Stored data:
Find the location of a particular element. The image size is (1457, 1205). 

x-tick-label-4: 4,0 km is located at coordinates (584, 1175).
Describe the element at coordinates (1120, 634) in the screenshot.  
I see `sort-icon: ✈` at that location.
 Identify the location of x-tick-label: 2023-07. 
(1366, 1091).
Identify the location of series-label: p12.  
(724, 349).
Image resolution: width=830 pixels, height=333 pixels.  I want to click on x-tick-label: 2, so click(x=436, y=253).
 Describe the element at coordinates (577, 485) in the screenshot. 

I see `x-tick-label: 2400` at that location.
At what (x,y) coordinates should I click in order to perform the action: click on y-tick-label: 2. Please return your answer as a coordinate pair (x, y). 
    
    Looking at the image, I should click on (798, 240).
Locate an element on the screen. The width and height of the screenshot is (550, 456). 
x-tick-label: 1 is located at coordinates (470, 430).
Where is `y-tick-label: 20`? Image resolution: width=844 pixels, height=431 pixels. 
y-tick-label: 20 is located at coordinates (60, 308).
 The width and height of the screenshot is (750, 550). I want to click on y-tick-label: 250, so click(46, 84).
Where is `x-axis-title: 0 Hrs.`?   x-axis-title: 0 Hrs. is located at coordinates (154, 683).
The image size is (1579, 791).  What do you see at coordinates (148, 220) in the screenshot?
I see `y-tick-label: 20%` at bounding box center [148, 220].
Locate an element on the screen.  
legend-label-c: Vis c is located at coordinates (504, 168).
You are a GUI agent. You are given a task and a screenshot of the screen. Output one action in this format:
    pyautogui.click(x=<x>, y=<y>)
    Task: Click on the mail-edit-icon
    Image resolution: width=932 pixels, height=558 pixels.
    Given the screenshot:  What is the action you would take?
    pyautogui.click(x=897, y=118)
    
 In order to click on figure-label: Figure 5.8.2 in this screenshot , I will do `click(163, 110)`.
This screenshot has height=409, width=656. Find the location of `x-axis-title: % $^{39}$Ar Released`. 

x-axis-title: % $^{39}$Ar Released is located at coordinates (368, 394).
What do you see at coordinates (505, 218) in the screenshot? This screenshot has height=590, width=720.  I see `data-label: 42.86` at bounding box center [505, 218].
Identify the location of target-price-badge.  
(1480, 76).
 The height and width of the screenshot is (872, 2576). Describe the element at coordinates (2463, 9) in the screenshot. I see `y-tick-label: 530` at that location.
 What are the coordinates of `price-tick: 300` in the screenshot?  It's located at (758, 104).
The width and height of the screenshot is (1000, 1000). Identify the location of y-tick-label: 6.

**Exercise:** Find every line in the stored data above that contains the word "location" and copy each one out in full.

**Written response:**
Find the location of a particular element. The image size is (1457, 1205). 
I see `sort-icon: ✈` at that location.
 Identify the location of x-tick-label: 2023-07. 
Identify the location of series-label: p12.  
I see `x-tick-label: 2400` at that location.
This screenshot has height=409, width=656. Find the location of `x-axis-title: % $^{39}$Ar Released`. 
Identify the location of target-price-badge.  
 The height and width of the screenshot is (872, 2576). Describe the element at coordinates (2463, 9) in the screenshot. I see `y-tick-label: 530` at that location.
The width and height of the screenshot is (1000, 1000). Identify the location of y-tick-label: 6.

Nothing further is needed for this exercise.